━━━ Input data

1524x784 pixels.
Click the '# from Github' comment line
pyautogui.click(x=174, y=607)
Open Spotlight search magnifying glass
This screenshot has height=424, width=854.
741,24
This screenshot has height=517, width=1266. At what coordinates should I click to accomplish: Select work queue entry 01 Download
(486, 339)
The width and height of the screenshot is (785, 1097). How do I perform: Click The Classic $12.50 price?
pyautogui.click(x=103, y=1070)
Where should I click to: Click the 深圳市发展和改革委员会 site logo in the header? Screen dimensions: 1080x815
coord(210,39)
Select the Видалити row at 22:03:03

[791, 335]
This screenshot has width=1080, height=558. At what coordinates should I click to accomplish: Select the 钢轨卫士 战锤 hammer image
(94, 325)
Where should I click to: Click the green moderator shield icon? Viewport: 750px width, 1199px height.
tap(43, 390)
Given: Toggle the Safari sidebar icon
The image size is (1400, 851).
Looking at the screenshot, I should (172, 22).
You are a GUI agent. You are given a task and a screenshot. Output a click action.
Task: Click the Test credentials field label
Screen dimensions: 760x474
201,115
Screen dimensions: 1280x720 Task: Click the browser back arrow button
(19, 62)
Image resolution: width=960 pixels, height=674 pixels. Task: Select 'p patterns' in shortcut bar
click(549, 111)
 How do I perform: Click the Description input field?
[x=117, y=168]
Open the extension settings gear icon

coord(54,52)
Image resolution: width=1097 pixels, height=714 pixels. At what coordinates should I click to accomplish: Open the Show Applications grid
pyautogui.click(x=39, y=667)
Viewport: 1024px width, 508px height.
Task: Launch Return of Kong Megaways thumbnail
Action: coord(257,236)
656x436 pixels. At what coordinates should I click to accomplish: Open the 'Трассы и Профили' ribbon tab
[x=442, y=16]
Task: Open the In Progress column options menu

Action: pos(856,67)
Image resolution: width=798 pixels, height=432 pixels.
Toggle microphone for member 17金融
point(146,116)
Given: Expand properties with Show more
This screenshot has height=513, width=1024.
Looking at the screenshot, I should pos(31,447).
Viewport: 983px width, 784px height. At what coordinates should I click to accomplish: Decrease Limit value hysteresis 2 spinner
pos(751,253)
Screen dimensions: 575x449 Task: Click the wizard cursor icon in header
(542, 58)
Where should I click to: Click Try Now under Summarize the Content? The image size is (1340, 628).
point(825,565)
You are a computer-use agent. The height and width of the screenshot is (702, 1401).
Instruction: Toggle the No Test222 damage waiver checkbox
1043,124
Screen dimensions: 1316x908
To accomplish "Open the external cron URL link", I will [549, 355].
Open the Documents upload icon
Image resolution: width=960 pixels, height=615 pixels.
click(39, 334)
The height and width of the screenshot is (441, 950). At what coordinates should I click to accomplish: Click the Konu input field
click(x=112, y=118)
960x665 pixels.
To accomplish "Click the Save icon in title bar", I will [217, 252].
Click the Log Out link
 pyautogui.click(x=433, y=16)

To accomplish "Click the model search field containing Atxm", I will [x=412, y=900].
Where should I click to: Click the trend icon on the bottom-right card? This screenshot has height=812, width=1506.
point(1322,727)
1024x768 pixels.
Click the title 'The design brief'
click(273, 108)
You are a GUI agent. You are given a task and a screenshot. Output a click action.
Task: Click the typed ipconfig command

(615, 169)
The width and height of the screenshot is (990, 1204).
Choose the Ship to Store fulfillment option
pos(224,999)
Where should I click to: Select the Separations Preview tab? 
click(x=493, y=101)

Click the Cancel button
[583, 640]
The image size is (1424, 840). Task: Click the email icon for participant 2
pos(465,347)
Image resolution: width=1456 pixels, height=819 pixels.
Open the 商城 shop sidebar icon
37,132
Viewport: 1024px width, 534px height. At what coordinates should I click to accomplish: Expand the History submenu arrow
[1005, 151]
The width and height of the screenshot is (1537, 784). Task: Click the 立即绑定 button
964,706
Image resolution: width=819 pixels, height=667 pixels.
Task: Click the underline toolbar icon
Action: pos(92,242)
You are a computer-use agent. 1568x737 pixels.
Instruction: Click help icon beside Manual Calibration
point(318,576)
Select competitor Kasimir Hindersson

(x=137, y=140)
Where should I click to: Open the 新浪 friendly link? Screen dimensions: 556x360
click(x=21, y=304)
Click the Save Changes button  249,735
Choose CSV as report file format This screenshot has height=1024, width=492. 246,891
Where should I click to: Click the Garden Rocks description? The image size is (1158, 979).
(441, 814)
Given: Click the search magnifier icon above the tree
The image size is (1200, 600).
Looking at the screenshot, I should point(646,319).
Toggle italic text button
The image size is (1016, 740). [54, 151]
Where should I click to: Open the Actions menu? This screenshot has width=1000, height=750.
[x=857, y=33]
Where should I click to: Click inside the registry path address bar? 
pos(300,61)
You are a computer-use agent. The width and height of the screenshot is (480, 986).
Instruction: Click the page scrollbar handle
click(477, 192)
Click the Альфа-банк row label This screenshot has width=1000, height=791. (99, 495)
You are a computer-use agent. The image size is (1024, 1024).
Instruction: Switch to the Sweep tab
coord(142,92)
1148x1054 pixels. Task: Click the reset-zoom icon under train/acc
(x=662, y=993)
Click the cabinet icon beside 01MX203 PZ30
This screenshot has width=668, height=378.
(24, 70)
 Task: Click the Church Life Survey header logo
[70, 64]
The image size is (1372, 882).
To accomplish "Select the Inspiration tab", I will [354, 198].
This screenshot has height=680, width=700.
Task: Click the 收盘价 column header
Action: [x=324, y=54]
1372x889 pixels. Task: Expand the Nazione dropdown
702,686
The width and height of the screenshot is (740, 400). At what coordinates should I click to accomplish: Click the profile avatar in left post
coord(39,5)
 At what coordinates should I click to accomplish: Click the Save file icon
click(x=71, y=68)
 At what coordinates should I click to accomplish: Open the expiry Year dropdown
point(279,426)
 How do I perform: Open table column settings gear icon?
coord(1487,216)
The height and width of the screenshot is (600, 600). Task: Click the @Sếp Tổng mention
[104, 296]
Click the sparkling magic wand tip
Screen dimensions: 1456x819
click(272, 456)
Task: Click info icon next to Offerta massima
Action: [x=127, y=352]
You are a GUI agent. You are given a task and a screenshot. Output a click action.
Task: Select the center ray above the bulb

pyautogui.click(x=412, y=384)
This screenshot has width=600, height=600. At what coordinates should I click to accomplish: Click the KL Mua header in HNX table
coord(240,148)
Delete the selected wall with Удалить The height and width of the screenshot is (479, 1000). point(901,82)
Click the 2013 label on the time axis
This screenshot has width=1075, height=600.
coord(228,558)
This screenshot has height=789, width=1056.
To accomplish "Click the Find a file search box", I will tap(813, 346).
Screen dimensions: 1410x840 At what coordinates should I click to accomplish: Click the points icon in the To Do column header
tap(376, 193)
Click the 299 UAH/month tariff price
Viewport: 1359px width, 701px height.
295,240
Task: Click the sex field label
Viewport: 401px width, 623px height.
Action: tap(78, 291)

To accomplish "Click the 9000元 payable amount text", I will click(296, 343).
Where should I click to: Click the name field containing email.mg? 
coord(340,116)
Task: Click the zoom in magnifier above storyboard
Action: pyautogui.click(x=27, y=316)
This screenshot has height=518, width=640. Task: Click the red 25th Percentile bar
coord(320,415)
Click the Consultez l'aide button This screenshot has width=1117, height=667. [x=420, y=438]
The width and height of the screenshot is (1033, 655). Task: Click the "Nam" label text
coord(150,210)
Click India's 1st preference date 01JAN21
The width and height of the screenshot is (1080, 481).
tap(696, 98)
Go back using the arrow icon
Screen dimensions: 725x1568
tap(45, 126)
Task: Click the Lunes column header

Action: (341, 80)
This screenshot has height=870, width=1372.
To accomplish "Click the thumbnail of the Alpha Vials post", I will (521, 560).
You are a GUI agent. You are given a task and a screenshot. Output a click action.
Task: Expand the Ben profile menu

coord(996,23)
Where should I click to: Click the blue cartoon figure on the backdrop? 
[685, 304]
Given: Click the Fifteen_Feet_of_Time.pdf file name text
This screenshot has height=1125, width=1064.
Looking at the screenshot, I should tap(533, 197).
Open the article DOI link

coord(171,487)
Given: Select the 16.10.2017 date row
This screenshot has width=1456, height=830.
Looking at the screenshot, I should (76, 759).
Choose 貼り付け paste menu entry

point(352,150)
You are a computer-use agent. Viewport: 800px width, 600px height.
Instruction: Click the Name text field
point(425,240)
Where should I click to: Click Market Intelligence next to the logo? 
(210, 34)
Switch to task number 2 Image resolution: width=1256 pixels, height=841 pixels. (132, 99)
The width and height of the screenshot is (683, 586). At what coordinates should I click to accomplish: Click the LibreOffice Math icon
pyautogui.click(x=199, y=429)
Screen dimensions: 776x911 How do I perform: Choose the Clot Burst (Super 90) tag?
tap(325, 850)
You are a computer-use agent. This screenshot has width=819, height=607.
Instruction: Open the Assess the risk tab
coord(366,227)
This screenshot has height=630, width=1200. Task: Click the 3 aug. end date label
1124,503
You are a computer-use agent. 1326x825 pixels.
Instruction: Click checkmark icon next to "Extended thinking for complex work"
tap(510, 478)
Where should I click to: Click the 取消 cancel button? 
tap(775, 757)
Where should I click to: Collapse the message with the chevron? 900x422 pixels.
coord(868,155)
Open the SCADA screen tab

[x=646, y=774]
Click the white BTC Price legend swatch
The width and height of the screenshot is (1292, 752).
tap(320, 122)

━━━━━━

What you will do: The line above containing "This screenshot has width=1456, height=830.", the line containing "You are a computer-use agent. 1326x825", and every line between them are to be transcribed exactly; no other line is wanted.

Written solution:
This screenshot has width=1456, height=830.
Looking at the screenshot, I should (76, 759).
Choose 貼り付け paste menu entry

point(352,150)
You are a computer-use agent. Viewport: 800px width, 600px height.
Instruction: Click the Name text field
point(425,240)
Where should I click to: Click Market Intelligence next to the logo? 
(210, 34)
Switch to task number 2 Image resolution: width=1256 pixels, height=841 pixels. (132, 99)
The width and height of the screenshot is (683, 586). At what coordinates should I click to accomplish: Click the LibreOffice Math icon
pyautogui.click(x=199, y=429)
Screen dimensions: 776x911 How do I perform: Choose the Clot Burst (Super 90) tag?
tap(325, 850)
You are a computer-use agent. This screenshot has width=819, height=607.
Instruction: Open the Assess the risk tab
coord(366,227)
This screenshot has height=630, width=1200. Task: Click the 3 aug. end date label
1124,503
You are a computer-use agent. 1326x825 pixels.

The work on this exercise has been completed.